The NSS warns that China uses “implied military threats to persuade other states to heed its political and security agenda,” and is increasingly engaging in “cyber-enabled economic warfare,” a phrase coined by Samantha Ravich, my colleague at the Foundation for Defense of Democracies. CEEW implies the use of high-technology weapons to debilitate America economically in order to cripple America militarily.

Which leads us to two questions. First: Is there a moral case for continuing to intertwine our economy with China’s, for helping the regime prosper? My answer: clearly not. Second: Would it be easy and painless to decouple the U.S. economy from China’s? My answer to that also would be no.

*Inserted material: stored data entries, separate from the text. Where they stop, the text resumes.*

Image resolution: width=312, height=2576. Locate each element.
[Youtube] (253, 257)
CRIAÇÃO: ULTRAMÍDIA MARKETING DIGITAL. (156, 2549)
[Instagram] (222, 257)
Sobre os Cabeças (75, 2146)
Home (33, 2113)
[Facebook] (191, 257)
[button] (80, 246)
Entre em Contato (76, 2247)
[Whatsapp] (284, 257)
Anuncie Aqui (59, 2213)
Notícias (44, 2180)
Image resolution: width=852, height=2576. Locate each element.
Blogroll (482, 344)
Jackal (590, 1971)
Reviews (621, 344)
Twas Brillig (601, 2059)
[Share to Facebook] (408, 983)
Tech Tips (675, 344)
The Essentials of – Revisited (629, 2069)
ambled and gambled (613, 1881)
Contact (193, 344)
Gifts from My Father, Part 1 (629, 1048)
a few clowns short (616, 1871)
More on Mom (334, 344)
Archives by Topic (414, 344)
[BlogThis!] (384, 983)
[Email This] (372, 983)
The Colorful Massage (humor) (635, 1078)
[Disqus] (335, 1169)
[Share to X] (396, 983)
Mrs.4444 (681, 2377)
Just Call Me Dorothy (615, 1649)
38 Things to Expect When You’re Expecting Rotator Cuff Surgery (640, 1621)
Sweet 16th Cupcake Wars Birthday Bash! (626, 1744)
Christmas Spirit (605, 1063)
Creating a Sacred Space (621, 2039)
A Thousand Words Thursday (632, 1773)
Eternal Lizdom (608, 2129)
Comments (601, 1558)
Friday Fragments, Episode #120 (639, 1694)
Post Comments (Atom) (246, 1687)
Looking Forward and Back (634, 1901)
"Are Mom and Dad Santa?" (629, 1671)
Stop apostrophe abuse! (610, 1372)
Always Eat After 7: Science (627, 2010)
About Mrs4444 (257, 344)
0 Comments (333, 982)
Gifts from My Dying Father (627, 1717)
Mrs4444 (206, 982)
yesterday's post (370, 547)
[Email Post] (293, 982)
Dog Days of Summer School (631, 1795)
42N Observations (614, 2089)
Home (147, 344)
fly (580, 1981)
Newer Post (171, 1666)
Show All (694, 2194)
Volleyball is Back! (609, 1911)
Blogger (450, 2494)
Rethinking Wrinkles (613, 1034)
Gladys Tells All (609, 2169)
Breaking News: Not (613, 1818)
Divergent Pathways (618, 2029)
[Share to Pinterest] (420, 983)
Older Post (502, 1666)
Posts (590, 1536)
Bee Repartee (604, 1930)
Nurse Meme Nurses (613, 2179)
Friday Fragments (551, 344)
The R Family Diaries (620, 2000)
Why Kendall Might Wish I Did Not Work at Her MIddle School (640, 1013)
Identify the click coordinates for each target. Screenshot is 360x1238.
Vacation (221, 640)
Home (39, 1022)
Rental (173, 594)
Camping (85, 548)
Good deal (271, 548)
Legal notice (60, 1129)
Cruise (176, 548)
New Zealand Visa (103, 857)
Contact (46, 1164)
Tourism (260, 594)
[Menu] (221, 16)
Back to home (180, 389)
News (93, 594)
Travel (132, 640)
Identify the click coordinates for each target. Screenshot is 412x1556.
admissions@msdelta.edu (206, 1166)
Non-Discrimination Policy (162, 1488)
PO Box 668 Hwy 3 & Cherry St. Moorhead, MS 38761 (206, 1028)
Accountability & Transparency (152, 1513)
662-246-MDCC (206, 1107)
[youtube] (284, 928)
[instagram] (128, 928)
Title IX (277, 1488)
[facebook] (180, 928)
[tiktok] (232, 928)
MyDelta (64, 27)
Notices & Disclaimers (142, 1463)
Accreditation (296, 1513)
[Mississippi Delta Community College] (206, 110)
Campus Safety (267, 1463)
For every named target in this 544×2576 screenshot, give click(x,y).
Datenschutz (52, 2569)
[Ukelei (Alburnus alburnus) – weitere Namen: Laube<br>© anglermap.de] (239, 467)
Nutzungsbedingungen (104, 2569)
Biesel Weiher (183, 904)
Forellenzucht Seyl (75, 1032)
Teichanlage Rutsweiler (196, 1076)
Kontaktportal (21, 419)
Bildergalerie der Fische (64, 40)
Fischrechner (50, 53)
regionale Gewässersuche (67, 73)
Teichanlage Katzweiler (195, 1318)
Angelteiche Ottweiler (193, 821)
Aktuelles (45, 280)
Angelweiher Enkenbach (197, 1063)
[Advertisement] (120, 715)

However, James Rickards, a longtime advisor on international economics and financial threats to the Department of Defense and intelligence community has a different answer: “So what?”

In an email conversation with me, he wrote: “What price do we put on the lives of innocent victims of state torture, murder and thought control? At some point you just have to walk away. If Apple’s earnings per share take a hit, too bad.”

Upon further reflection, he added: “Maybe it won’t be deleterious. If cutting ties means we don’t lose $300 billion per year in intellectual property theft, don’t lose jobs to slave labor, don’t enrich an atheistic Communist elite, don’t cede control of the 21st century, and don’t let China trigger a new global financial crisis, then that seems entirely positive for the U.S. economy. This does not mean we can’t do trade deals, but the deals should be bilateral and drive a hard bargain.”

Policy makers are not the only ones who should be pondering this moral/economic dilemma. Consumers, too, might want to think twice before buying products made in China. And in a New York Times op-ed last week, the American Enterprise Institute’s Danielle Pletka and Derek Scissors noted: “American financial heavyweights and pension funds have in recent years shunned fossil fuels, guns and other investments on ethical grounds. Yet when it comes to providing capital to Chinese companies — including those directly engaged in surveillance or supporting the People’s Liberation Army — many haven’t resisted investment.”

If the U.S. were to make clear that China’s access to American consumers and investors is now in jeopardy, might the regime change its behavior? Mr. Rickards contends that while China may appear to be “a monolithic juggernaut,” in reality it is a “fragile construct that could descend into chaos.” Do China’s rulers secretly agree? Were we to start cutting them off, we might find out.

That said, transforming hostile actors into peaceful, prosperous and cooperative neighbors is no mean feat. Consider Russia, North Korea, Iran, Cuba. What should be less difficult: recognizing when policies have produced unintended and deleterious consequences, and altering course.

One strategic rule by now should be obvious: Do not enrich thine enemy. Or, to paraphrase a quote attributed to Lenin: Don’t sell your enemy the rope with which to hang you, or let him steal from you the technology for building gallows.